Radon Testing Schools and Other Large Buildings
The Truth About Health Risks Going Unchecked
By Ed Buckley & Mike Myers
Bethlehem PA – August 4, 2006. You may have heard recent news stories about the link between radon and lung cancer. Many of these studies focus on radon in the home – where we spend much of our time. But the fact is that any building that comes in contact with the ground can have an indoor radon problem. One area that often gets overlooked as a significant and unmistakable radon health risk is our schools.
Radon is the #1 cause of lung cancer in non-smokers
According to the EPA www.epa.gov/radiation/radionuclides/radon.htm, “In two 1999 reports, the National Academy of Sciences (NAS) concluded after an exhaustive review, that radon in indoor air is the second leading cause of lung cancer in the U.S. after cigarette smoking. The NAS estimated that 15,000-22,000 Americans die every year from radon-related lung cancer.”

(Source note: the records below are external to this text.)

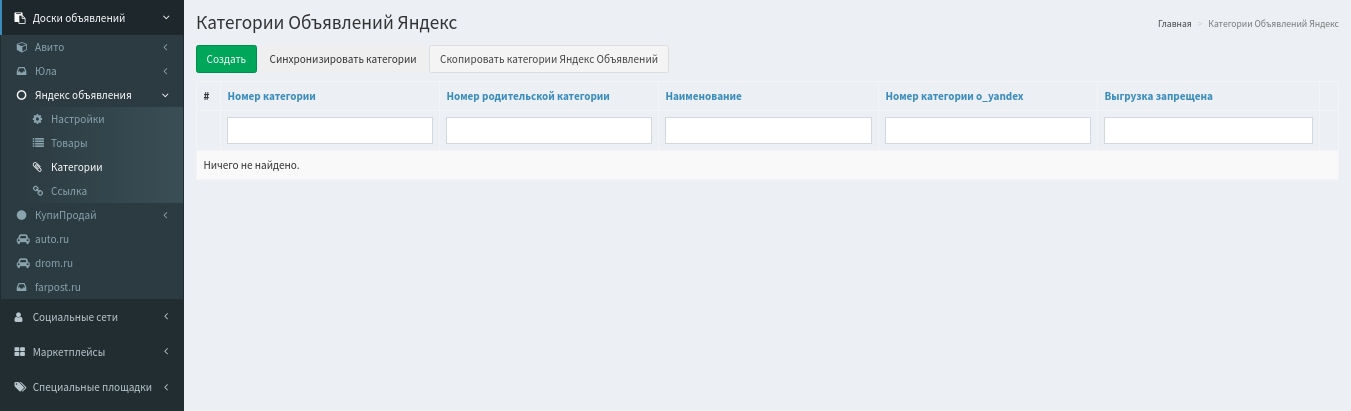Click the car icon for auto.ru

click(x=22, y=239)
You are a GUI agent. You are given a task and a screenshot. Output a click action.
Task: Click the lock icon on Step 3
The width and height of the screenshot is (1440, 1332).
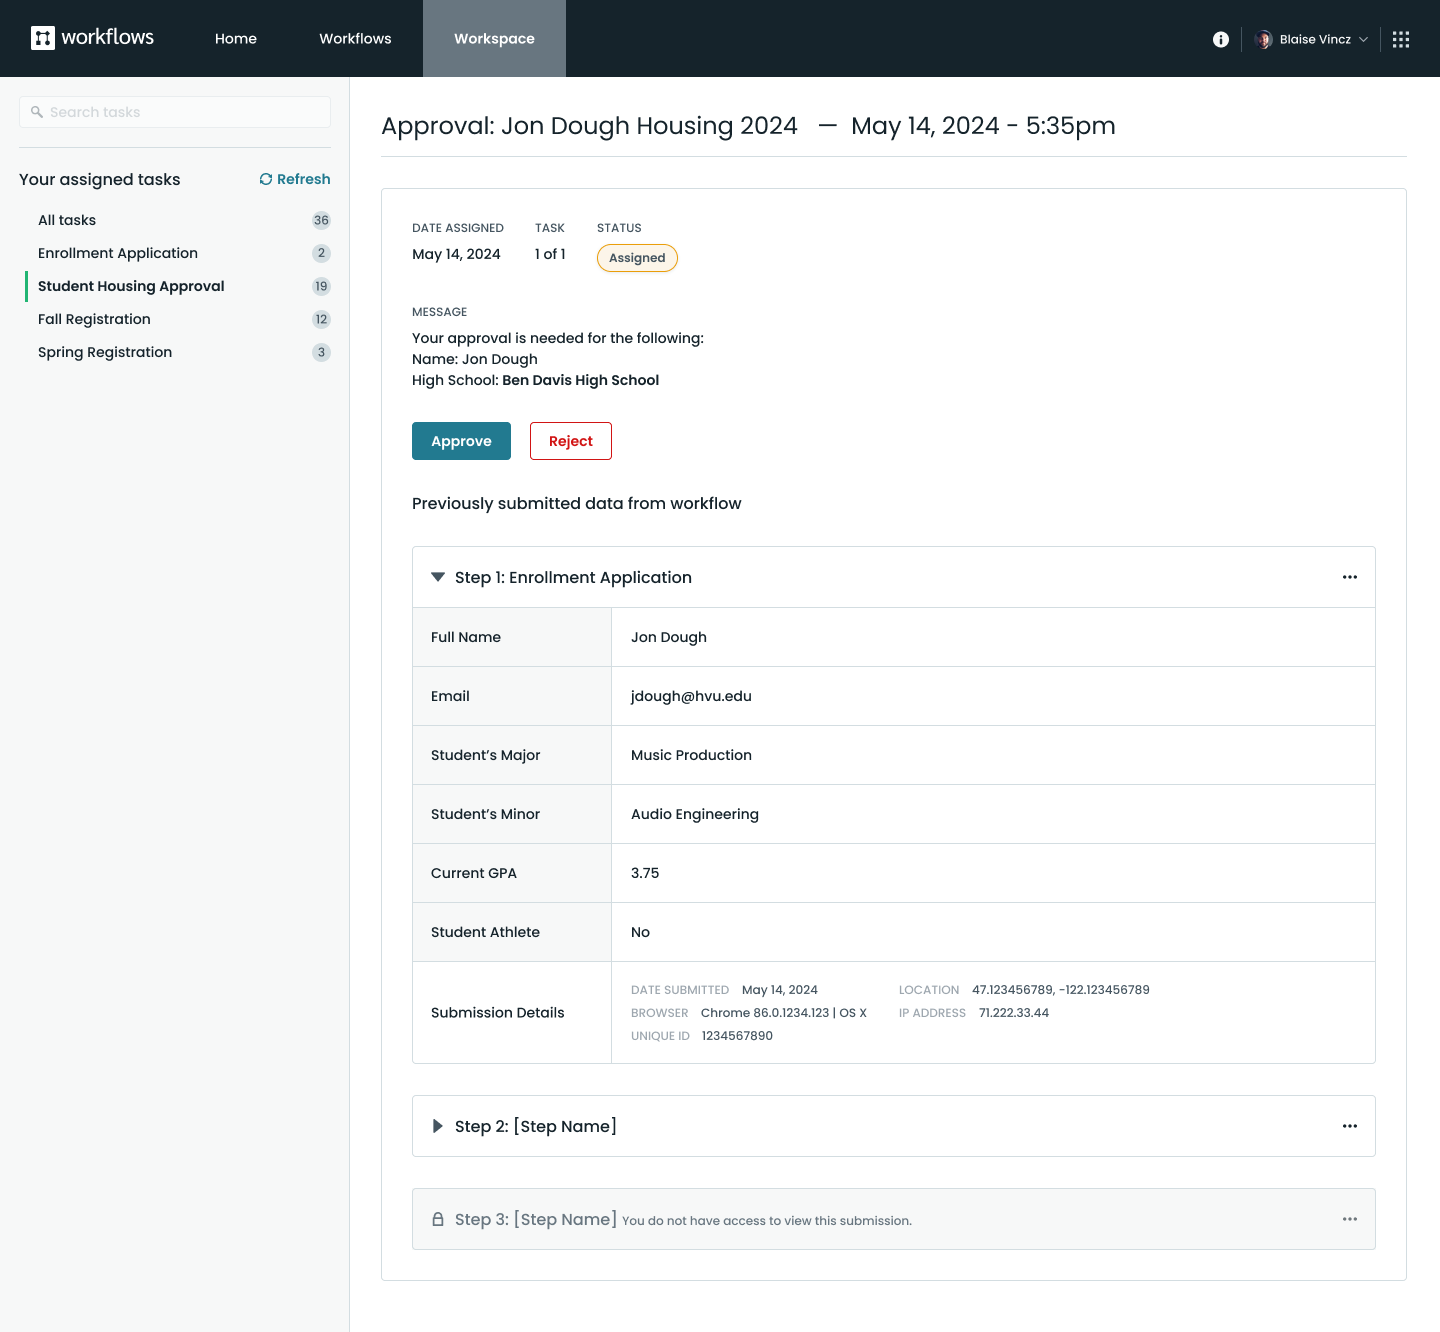tap(438, 1219)
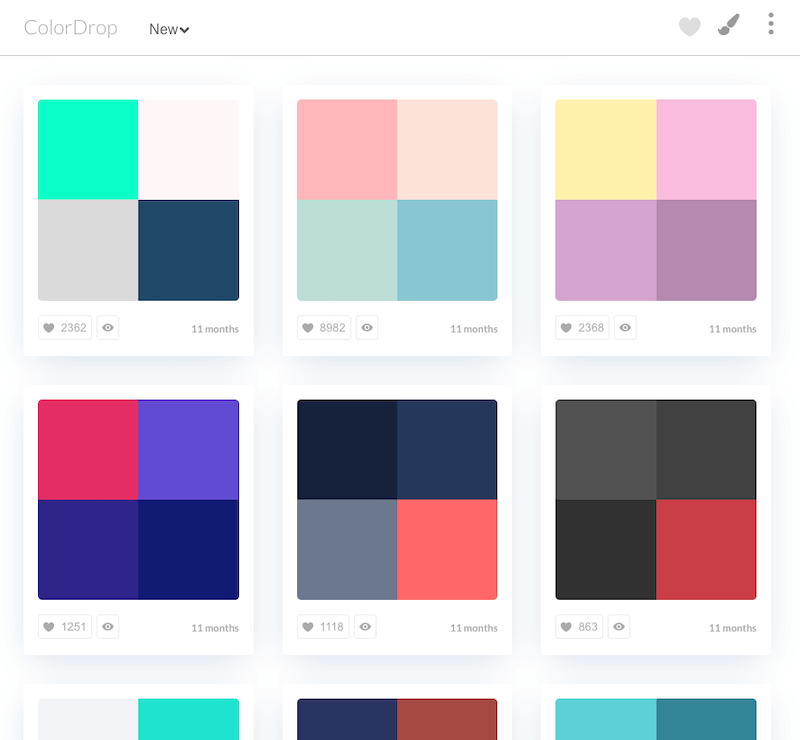Open the gray and crimson palette card
800x740 pixels.
coord(656,500)
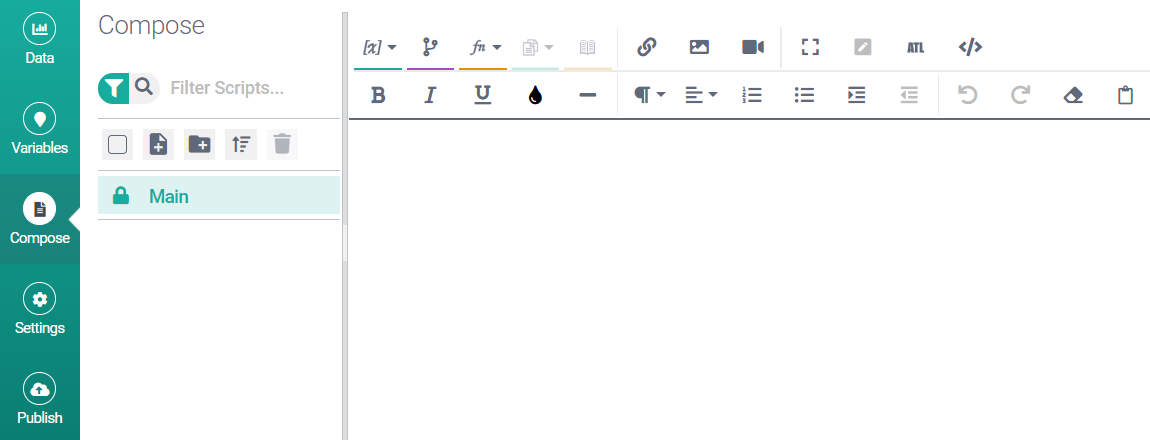
Task: Insert a branch with the branching icon
Action: coord(430,47)
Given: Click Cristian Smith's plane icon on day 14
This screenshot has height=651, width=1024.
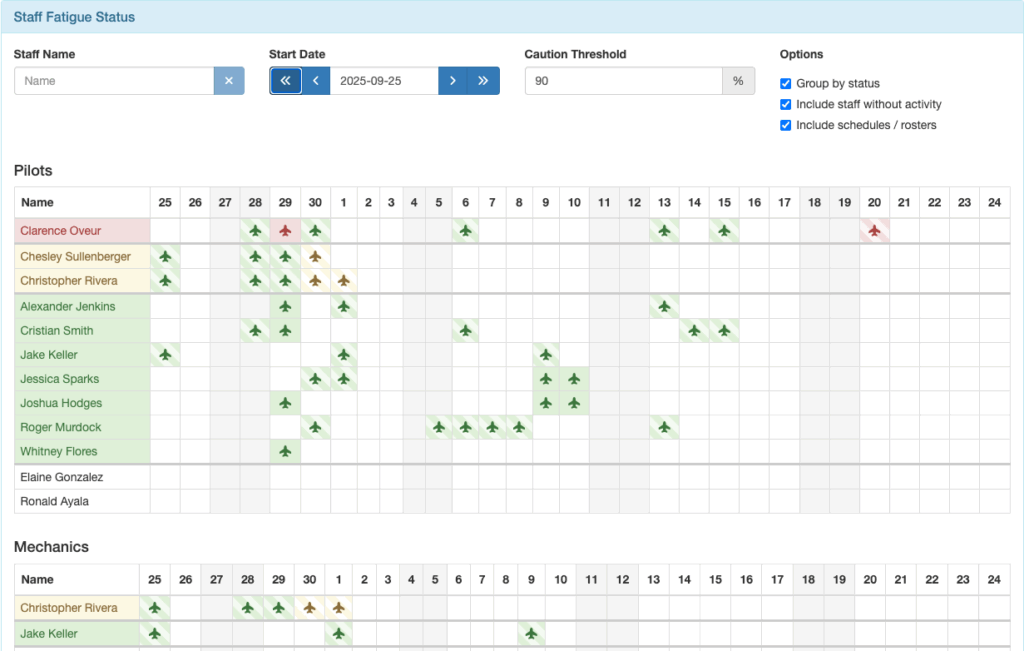Looking at the screenshot, I should 694,330.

These reports also show that radon is the leading cause of lung cancer in non-smokers. This should be concerning to everyone. It is important that students, teachers, and parents be aware that a radon problem could potentially exist in their school. A nationwide EPA school radon survey estimates that nearly 1 in 5 schools have high radon levels. The key to determine if your school has a radon problem is to test for it.
Guidelines for Radon Testing Schools
Decide if the radon testing will be done by qualified professionals or school personnel.
If school personnel are to be used, will they be properly trained and certified? Is funding available to pay for training?
Estimate the number of test devices required by counting all rooms and offices at or below grade. For large open areas, such as gymnasiums and cafeterias, figure 1 detector for every 2000 sq. feet.
Multiply the number of radon test devices counted in Step 3 by 15% for QA/QC samples. Add this number to the total in Step 3.
The exact number of test devices required should be determined by a trained professional. The totals above can be used, however, by administrative staff to help determine the budget for the radon testing project. Download this helpful form to aid in this task: School Test Form. Remember to also budget for follow-up testing.
If funding is not available to properly test all of the buildings in the school district, then set up a multi-year schedule and budget accordingly. Do not partially test any given building or try to test only 1 or 2 classrooms. You must properly test the entire building or don’t test at all.
To find out more about radon testing in schools, including more about health risks, how schools are tested, testing strategies, what happens if your school fails the test. Find out more information at radon tests for schools.
In conclusion, whether you or your family are at school or at home, the risks of radon exposure are very real. The key to understanding the severity of this threat is knowing your radon level. The only way to know your level is to test. Don’t wait – test today.